Voix d'Afrique N° 58(hymne et carte qui s'agrandit)
Mali


MALI : Pierre, Jean Baptiste et Freddy
Pierre Landreau

Pierre Landreau est Poitevin ; il est né en 1938.
Tout ce qu'il savait des Pères Blancs, c'est qu'ils vivent et travaillent en communauté, et en communauté internationale ;
il en fait l'expérience dès sa formation au noviciat,
et surtout au séminaire de théologie, en Belgique.
Après son ordination, il est envoyé au diocèse de Kayes, au Mali.
Son premier poste est près de la frontière avec la Guinée, au pied du Fouta-Djalon, à Guéné-Goré, avec deux autres missionnaires.
Il raconte :

Mon ami s'appelait Jean- Baptiste Coulibaly ; il était Bambara, de la tribu majoritaire au Mali. Il avait deux ans de plus que moi. Il a été mon compagnon de tournées, dans les villages des montagnes. Il était le catéchiste, mon maître, mon grand frère.

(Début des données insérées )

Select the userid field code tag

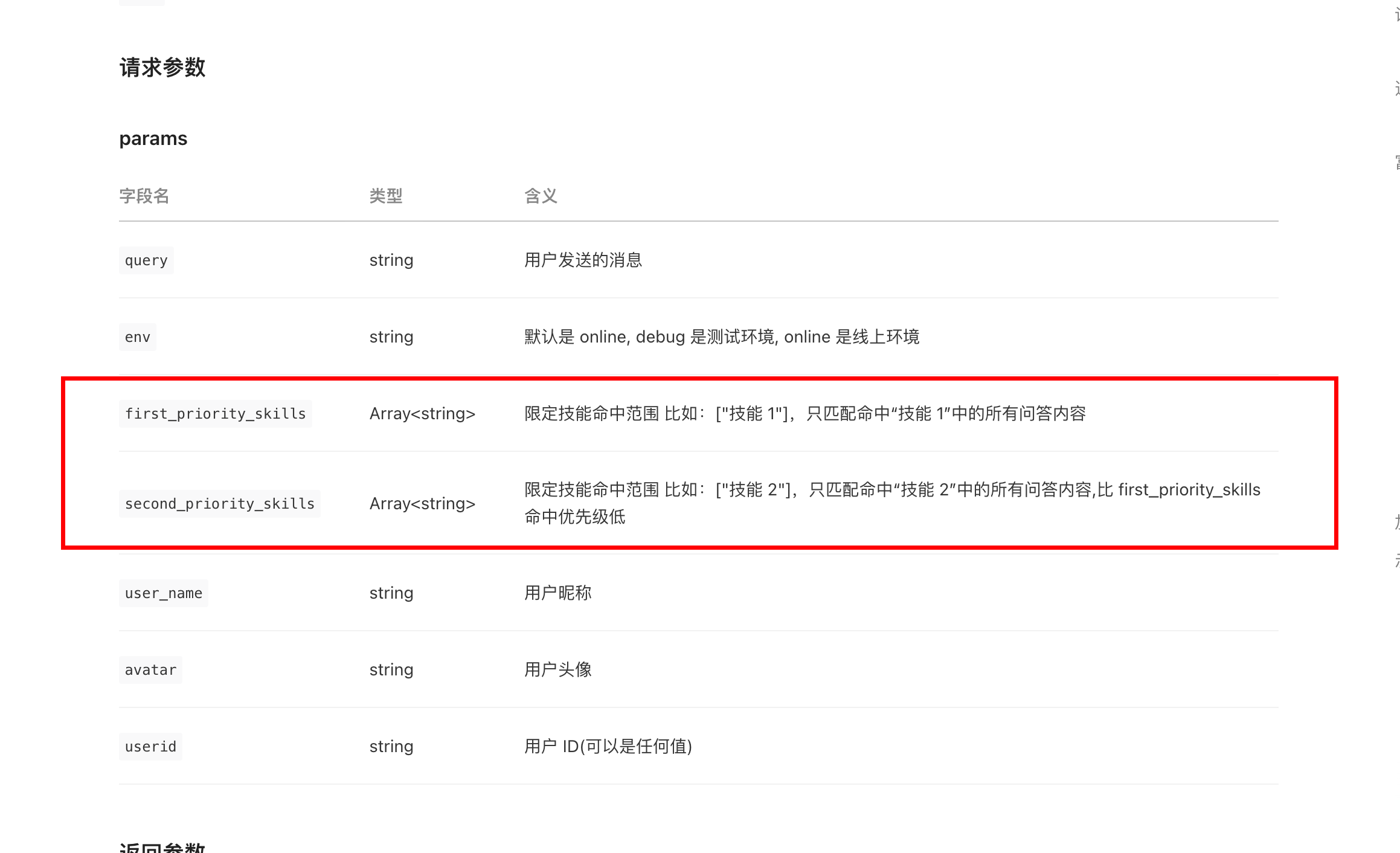[x=150, y=747]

Jean-Baptiste CoulibalyIl avait commencé à connaître le christianisme avec Mgr. Courtois, l'évêque de Kayes : homme à tout faire, puis chauffeur. Toujours disponible, il devient familier de la communauté missionnaire. Il regarde, il écoute, il réfléchit, il essaie de comprendre ce qui fait la vie de ces étrangers. Finalement, il demande à suivre le catéchuménat et à être baptisé. Il prend la nom de Jean-Baptiste et se met sous le patronage du Précurseur. Sentait-il au fond de son cœur l'appel à " préparer les chemins du Seigneur " ? Sans doute. Les missionnaires lui demandent de collaborer avec eux comme catéchiste à Guéné-Goré. Il apprend sur le tas, au contact avec les pères, et surtout par expérience. Pour toute initiation, il partage la vie et le travail des missionnaires, discute avec eux des problèmes rencontrés au cours de ses nombreux contacts, écoute, suggère et cherche à comprendre. Il est animé d'une foi jeune et profonde. C'est lui qui fait le lien entre les malinkés (la tribu locale) et les prêtres blancs ; d'un côté il approfondit le message chrétien, et d'un autre côté il se lie d'amitié avec les gens pour qui l'Evangile est une grande nouveauté. Ce n'est pas un "employé" de la mission ; il fait partie de l'équipe comme membre à part entière. L'aventure de l'évangélisation est son aventure. Bien sûr, sa femme le soutient très efficacement.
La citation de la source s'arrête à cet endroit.